Key Takeaways:
- Five transactions sent 107 BTC to Bitcoin's burn address on May 26
- Blockstream CEO Adam Back called the event an "accidental quantum bounty"
- The funds are irrecoverable unless a quantum computer derives the private key
Key Takeaways:

Five transactions broadcast on May 26 sent 107 Bitcoin to a provably unspendable address, permanently removing about $8 million from circulation.
Blockstream Chief Executive Officer Adam Back called the incident an "accidental quantum bounty" on X, drawing attention to a long-running debate about Bitcoin's vulnerability to quantum computing.
The burn address, 1111111111111111111114oLvT2, has no corresponding private key, making any BTC sent there irrecoverable under current cryptographic assumptions. The 107 BTC adds to more than 403 BTC already locked at the address across over 146,000 prior transactions, according to blockchain data. On-chain monitor SaniExp first flagged the five separate transfers, while AMLBot later claimed some of the involved wallets were linked to historical Mt. Gox receiving addresses.

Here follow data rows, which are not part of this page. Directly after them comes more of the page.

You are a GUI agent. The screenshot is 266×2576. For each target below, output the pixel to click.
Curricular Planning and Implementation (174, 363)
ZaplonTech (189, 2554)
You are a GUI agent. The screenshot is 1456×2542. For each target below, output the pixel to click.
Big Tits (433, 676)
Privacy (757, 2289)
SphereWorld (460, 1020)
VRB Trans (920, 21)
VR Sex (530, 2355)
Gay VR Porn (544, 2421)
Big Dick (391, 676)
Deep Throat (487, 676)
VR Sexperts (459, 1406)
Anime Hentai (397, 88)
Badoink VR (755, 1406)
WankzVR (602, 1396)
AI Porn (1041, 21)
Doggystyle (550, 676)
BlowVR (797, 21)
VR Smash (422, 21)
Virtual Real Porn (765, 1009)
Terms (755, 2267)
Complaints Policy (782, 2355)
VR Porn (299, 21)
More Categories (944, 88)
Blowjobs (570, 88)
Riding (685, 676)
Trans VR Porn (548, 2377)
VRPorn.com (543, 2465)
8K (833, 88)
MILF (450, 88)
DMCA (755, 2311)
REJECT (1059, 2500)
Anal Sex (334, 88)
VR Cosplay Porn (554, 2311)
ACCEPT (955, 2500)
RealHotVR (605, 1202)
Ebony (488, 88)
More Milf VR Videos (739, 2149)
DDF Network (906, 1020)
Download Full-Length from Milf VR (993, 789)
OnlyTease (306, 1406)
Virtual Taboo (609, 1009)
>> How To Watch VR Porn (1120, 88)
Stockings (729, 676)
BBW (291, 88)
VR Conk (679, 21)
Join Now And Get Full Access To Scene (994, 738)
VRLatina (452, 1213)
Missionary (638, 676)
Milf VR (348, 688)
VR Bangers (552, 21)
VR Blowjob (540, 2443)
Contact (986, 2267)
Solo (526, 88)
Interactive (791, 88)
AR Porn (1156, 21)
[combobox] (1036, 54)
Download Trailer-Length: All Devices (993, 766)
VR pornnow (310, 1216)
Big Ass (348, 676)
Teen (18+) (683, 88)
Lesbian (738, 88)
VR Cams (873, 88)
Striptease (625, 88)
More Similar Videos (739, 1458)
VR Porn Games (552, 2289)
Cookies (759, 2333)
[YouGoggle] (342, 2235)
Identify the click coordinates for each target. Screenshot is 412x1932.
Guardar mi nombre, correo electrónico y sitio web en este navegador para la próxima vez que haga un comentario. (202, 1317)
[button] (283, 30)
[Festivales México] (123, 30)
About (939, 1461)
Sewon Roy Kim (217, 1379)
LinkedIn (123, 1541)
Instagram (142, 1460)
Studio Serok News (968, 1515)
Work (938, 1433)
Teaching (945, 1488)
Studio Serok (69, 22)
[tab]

Neither firm identified the entity responsible, and the purpose behind the burns — whether deliberate destruction, operational error, or a privacy-related action — remains unknown.
The address's public key is mathematically derivable from its structure, meaning a sufficiently powerful quantum computer could theoretically compute the private key and claim those funds. ARK Invest has outlined five quantum risk stages for Bitcoin, with early stages already influencing how large investors manage BTC exposure. Caltech researchers separately found that Bitcoin may need far fewer qubits to crack than earlier models assumed, compressing the theoretical threat window. ARK's broader estimates put roughly $480 billion in BTC at long-term risk due to publicly visible keys, a category that includes funds sitting at all known burn addresses.
Back has pushed for optional quantum-resistant upgrades to Bitcoin over forced wallet freezes, arguing the network should prepare for a post-quantum future without disrupting existing holders. Whether the 107 BTC remain permanently lost or become an early benchmark for quantum progress depends on how quickly hardware development narrows the gap between theoretical capability and practical key derivation.
This article is for informational purposes only and does not constitute investment advice.